# [Dataset records]

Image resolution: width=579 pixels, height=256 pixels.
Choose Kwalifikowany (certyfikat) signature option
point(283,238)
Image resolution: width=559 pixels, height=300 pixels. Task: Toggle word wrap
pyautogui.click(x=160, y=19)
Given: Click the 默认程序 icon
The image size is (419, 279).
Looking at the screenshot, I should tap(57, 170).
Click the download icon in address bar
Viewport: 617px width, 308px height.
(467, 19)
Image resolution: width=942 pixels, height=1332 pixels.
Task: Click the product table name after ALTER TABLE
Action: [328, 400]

==

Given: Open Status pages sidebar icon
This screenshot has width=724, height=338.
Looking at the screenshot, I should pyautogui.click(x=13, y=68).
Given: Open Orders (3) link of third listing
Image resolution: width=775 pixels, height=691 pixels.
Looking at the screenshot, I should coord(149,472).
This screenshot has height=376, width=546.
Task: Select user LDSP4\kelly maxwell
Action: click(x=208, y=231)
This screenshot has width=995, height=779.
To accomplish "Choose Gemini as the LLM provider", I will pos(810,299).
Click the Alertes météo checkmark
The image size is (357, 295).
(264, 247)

---

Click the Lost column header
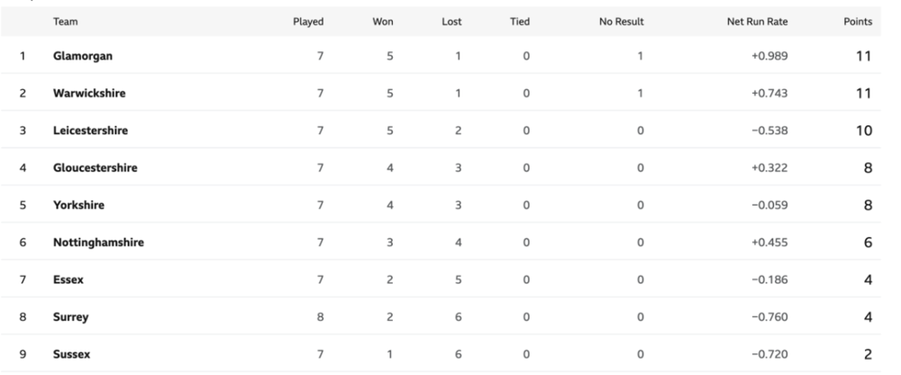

# [Goal]
Copy the entries from the line that has "Image resolution: width=579" through the line that has "Action: [328, 400]", and swap in "line wrapping" wherever "word wrap" appears, leaving everything else unchanged.

# [Result for this exercise]
Image resolution: width=579 pixels, height=256 pixels.
Choose Kwalifikowany (certyfikat) signature option
point(283,238)
Image resolution: width=559 pixels, height=300 pixels. Task: Toggle line wrapping
pyautogui.click(x=160, y=19)
Given: Click the 默认程序 icon
The image size is (419, 279).
Looking at the screenshot, I should tap(57, 170).
Click the download icon in address bar
Viewport: 617px width, 308px height.
(467, 19)
Image resolution: width=942 pixels, height=1332 pixels.
Task: Click the product table name after ALTER TABLE
Action: [328, 400]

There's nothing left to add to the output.